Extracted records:
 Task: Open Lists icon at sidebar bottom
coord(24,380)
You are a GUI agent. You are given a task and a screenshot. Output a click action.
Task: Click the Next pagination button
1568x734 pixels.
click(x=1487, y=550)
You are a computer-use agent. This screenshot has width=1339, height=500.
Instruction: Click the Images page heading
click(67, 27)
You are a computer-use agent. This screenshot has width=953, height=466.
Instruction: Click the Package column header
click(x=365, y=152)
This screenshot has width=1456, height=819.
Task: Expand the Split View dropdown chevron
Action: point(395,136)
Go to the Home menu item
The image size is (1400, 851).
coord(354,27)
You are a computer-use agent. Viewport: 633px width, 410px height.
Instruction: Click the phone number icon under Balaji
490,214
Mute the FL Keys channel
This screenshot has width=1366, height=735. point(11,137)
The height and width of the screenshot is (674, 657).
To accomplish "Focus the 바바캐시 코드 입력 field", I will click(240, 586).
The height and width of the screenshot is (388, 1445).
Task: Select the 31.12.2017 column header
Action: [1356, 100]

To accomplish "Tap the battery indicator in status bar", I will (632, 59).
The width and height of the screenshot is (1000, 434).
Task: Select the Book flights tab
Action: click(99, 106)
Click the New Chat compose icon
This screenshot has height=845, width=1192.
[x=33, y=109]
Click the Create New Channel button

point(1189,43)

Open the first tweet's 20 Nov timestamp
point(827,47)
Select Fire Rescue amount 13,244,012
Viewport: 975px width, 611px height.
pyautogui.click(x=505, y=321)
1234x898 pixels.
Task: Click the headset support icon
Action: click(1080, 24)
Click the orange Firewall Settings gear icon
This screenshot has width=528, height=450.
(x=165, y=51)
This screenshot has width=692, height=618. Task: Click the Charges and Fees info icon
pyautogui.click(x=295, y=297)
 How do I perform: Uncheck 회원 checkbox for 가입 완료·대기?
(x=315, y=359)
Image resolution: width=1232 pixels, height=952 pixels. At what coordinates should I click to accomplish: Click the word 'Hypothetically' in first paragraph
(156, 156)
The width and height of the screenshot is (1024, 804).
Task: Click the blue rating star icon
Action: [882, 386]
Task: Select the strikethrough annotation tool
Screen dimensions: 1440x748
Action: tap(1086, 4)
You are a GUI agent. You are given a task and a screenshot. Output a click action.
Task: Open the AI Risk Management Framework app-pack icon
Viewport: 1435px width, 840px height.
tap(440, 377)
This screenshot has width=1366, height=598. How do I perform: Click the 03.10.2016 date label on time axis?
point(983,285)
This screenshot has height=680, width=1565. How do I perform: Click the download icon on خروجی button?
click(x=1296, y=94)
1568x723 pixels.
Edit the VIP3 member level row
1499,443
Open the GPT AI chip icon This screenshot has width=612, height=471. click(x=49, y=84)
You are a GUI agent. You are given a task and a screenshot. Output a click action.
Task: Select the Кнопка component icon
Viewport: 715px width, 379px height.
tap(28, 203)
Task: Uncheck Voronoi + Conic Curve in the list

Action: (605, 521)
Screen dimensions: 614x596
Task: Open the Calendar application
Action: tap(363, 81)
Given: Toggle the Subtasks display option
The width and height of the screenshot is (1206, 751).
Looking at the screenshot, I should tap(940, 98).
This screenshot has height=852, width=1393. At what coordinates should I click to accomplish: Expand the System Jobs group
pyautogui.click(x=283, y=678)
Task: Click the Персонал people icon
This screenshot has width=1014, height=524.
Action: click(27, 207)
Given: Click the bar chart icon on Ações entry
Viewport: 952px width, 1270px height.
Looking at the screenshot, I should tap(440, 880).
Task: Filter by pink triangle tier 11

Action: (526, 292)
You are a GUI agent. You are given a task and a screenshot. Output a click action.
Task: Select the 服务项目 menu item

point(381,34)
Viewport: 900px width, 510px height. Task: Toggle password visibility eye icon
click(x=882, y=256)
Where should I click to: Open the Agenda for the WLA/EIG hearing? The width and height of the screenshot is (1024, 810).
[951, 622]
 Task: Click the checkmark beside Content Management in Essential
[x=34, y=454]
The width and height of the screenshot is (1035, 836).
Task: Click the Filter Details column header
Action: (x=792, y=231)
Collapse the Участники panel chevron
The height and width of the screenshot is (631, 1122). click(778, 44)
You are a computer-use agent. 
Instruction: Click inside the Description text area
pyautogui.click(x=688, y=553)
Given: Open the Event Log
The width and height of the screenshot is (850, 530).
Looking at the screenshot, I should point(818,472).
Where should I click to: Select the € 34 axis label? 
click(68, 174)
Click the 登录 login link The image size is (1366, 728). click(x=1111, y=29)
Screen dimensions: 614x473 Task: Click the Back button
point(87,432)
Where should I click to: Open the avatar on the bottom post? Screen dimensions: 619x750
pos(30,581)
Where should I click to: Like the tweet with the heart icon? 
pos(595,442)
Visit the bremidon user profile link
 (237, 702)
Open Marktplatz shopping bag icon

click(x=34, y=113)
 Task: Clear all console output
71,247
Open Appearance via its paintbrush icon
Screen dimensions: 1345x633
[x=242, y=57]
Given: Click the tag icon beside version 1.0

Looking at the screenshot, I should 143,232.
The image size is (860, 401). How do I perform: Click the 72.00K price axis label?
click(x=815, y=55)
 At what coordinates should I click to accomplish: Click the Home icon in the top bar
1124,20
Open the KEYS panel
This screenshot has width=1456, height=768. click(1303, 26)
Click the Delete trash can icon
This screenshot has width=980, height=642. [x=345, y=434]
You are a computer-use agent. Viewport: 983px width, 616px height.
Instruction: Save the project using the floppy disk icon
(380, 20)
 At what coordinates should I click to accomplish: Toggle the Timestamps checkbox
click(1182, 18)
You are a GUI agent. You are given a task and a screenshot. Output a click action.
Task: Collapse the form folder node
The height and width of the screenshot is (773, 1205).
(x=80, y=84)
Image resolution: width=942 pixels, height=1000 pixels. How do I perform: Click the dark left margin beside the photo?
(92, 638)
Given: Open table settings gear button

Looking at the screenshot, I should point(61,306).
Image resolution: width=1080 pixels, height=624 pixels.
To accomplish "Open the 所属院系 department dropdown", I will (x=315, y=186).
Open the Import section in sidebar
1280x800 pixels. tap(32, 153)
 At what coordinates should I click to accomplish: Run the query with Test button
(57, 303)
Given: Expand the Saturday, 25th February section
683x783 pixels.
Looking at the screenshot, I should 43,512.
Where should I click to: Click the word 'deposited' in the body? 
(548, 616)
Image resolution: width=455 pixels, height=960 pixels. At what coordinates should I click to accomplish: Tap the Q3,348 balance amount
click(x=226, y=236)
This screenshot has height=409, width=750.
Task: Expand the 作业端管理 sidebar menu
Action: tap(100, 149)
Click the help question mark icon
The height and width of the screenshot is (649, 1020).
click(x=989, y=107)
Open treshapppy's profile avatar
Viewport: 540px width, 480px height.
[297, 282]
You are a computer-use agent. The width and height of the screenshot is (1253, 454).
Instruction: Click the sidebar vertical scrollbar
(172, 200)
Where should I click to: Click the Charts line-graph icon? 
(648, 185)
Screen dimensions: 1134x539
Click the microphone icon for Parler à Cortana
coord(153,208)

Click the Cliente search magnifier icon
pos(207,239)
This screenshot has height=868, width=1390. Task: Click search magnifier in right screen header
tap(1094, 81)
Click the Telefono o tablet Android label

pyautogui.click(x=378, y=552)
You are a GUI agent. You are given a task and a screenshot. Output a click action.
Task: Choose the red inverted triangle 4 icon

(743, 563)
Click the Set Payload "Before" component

Problem to solve
Each line above should appear again, reproduced exactly.

Result
 Task: Open Lists icon at sidebar bottom
coord(24,380)
You are a GUI agent. You are given a task and a screenshot. Output a click action.
Task: Click the Next pagination button
1568x734 pixels.
click(x=1487, y=550)
You are a computer-use agent. This screenshot has width=1339, height=500.
Instruction: Click the Images page heading
click(67, 27)
You are a computer-use agent. This screenshot has width=953, height=466.
Instruction: Click the Package column header
click(x=365, y=152)
This screenshot has width=1456, height=819.
Task: Expand the Split View dropdown chevron
Action: point(395,136)
Go to the Home menu item
The image size is (1400, 851).
coord(354,27)
You are a computer-use agent. Viewport: 633px width, 410px height.
Instruction: Click the phone number icon under Balaji
490,214
Mute the FL Keys channel
This screenshot has width=1366, height=735. point(11,137)
The height and width of the screenshot is (674, 657).
To accomplish "Focus the 바바캐시 코드 입력 field", I will click(240, 586).
The height and width of the screenshot is (388, 1445).
Task: Select the 31.12.2017 column header
Action: [1356, 100]

To accomplish "Tap the battery indicator in status bar", I will (632, 59).
The width and height of the screenshot is (1000, 434).
Task: Select the Book flights tab
Action: click(99, 106)
Click the New Chat compose icon
This screenshot has height=845, width=1192.
[x=33, y=109]
Click the Create New Channel button

point(1189,43)

Open the first tweet's 20 Nov timestamp
point(827,47)
Select Fire Rescue amount 13,244,012
Viewport: 975px width, 611px height.
pyautogui.click(x=505, y=321)
1234x898 pixels.
Task: Click the headset support icon
Action: click(1080, 24)
Click the orange Firewall Settings gear icon
This screenshot has width=528, height=450.
(x=165, y=51)
This screenshot has width=692, height=618. Task: Click the Charges and Fees info icon
pyautogui.click(x=295, y=297)
 How do I perform: Uncheck 회원 checkbox for 가입 완료·대기?
(x=315, y=359)
Image resolution: width=1232 pixels, height=952 pixels. At what coordinates should I click to accomplish: Click the word 'Hypothetically' in first paragraph
(156, 156)
The width and height of the screenshot is (1024, 804).
Task: Click the blue rating star icon
Action: [882, 386]
Task: Select the strikethrough annotation tool
Screen dimensions: 1440x748
Action: tap(1086, 4)
You are a GUI agent. You are given a task and a screenshot. Output a click action.
Task: Open the AI Risk Management Framework app-pack icon
Viewport: 1435px width, 840px height.
tap(440, 377)
This screenshot has width=1366, height=598. How do I perform: Click the 03.10.2016 date label on time axis?
point(983,285)
This screenshot has height=680, width=1565. How do I perform: Click the download icon on خروجی button?
click(x=1296, y=94)
1568x723 pixels.
Edit the VIP3 member level row
1499,443
Open the GPT AI chip icon This screenshot has width=612, height=471. click(x=49, y=84)
You are a GUI agent. You are given a task and a screenshot. Output a click action.
Task: Select the Кнопка component icon
Viewport: 715px width, 379px height.
tap(28, 203)
Task: Uncheck Voronoi + Conic Curve in the list

Action: (605, 521)
Screen dimensions: 614x596
Task: Open the Calendar application
Action: tap(363, 81)
Given: Toggle the Subtasks display option
The width and height of the screenshot is (1206, 751).
Looking at the screenshot, I should tap(940, 98).
This screenshot has height=852, width=1393. At what coordinates should I click to accomplish: Expand the System Jobs group
pyautogui.click(x=283, y=678)
Task: Click the Персонал people icon
This screenshot has width=1014, height=524.
Action: click(27, 207)
Given: Click the bar chart icon on Ações entry
Viewport: 952px width, 1270px height.
Looking at the screenshot, I should tap(440, 880).
Task: Filter by pink triangle tier 11

Action: (526, 292)
You are a GUI agent. You are given a task and a screenshot. Output a click action.
Task: Select the 服务项目 menu item

point(381,34)
Viewport: 900px width, 510px height. Task: Toggle password visibility eye icon
click(x=882, y=256)
Where should I click to: Open the Agenda for the WLA/EIG hearing? The width and height of the screenshot is (1024, 810).
[951, 622]
 Task: Click the checkmark beside Content Management in Essential
[x=34, y=454]
The width and height of the screenshot is (1035, 836).
Task: Click the Filter Details column header
Action: (x=792, y=231)
Collapse the Участники panel chevron
The height and width of the screenshot is (631, 1122). click(778, 44)
You are a computer-use agent. 
Instruction: Click inside the Description text area
pyautogui.click(x=688, y=553)
Given: Open the Event Log
The width and height of the screenshot is (850, 530).
Looking at the screenshot, I should point(818,472).
Where should I click to: Select the € 34 axis label? 
click(68, 174)
Click the 登录 login link The image size is (1366, 728). click(x=1111, y=29)
Screen dimensions: 614x473 Task: Click the Back button
point(87,432)
Where should I click to: Open the avatar on the bottom post? Screen dimensions: 619x750
pos(30,581)
Where should I click to: Like the tweet with the heart icon? 
pos(595,442)
Visit the bremidon user profile link
 (237, 702)
Open Marktplatz shopping bag icon

click(x=34, y=113)
 Task: Clear all console output
71,247
Open Appearance via its paintbrush icon
Screen dimensions: 1345x633
[x=242, y=57]
Given: Click the tag icon beside version 1.0

Looking at the screenshot, I should 143,232.
The image size is (860, 401). How do I perform: Click the 72.00K price axis label?
click(x=815, y=55)
 At what coordinates should I click to accomplish: Click the Home icon in the top bar
1124,20
Open the KEYS panel
This screenshot has width=1456, height=768. click(1303, 26)
Click the Delete trash can icon
This screenshot has width=980, height=642. [x=345, y=434]
You are a computer-use agent. Viewport: 983px width, 616px height.
Instruction: Save the project using the floppy disk icon
(380, 20)
 At what coordinates should I click to accomplish: Toggle the Timestamps checkbox
click(1182, 18)
You are a GUI agent. You are given a task and a screenshot. Output a click action.
Task: Collapse the form folder node
The height and width of the screenshot is (773, 1205).
(x=80, y=84)
Image resolution: width=942 pixels, height=1000 pixels. How do I perform: Click the dark left margin beside the photo?
(92, 638)
Given: Open table settings gear button

Looking at the screenshot, I should point(61,306).
Image resolution: width=1080 pixels, height=624 pixels.
To accomplish "Open the 所属院系 department dropdown", I will (x=315, y=186).
Open the Import section in sidebar
1280x800 pixels. tap(32, 153)
 At what coordinates should I click to accomplish: Run the query with Test button
(57, 303)
Given: Expand the Saturday, 25th February section
683x783 pixels.
Looking at the screenshot, I should 43,512.
Where should I click to: Click the word 'deposited' in the body? 
(548, 616)
Image resolution: width=455 pixels, height=960 pixels. At what coordinates should I click to accomplish: Tap the Q3,348 balance amount
click(x=226, y=236)
This screenshot has height=409, width=750.
Task: Expand the 作业端管理 sidebar menu
Action: tap(100, 149)
Click the help question mark icon
The height and width of the screenshot is (649, 1020).
click(x=989, y=107)
Open treshapppy's profile avatar
Viewport: 540px width, 480px height.
[297, 282]
You are a computer-use agent. The width and height of the screenshot is (1253, 454).
Instruction: Click the sidebar vertical scrollbar
(172, 200)
Where should I click to: Click the Charts line-graph icon? 
(648, 185)
Screen dimensions: 1134x539
Click the microphone icon for Parler à Cortana
coord(153,208)

Click the Cliente search magnifier icon
pos(207,239)
This screenshot has height=868, width=1390. Task: Click search magnifier in right screen header
tap(1094, 81)
Click the Telefono o tablet Android label

pyautogui.click(x=378, y=552)
You are a GUI agent. You are given a task and a screenshot. Output a click action.
Task: Choose the red inverted triangle 4 icon

(743, 563)
Click the Set Payload "Before" component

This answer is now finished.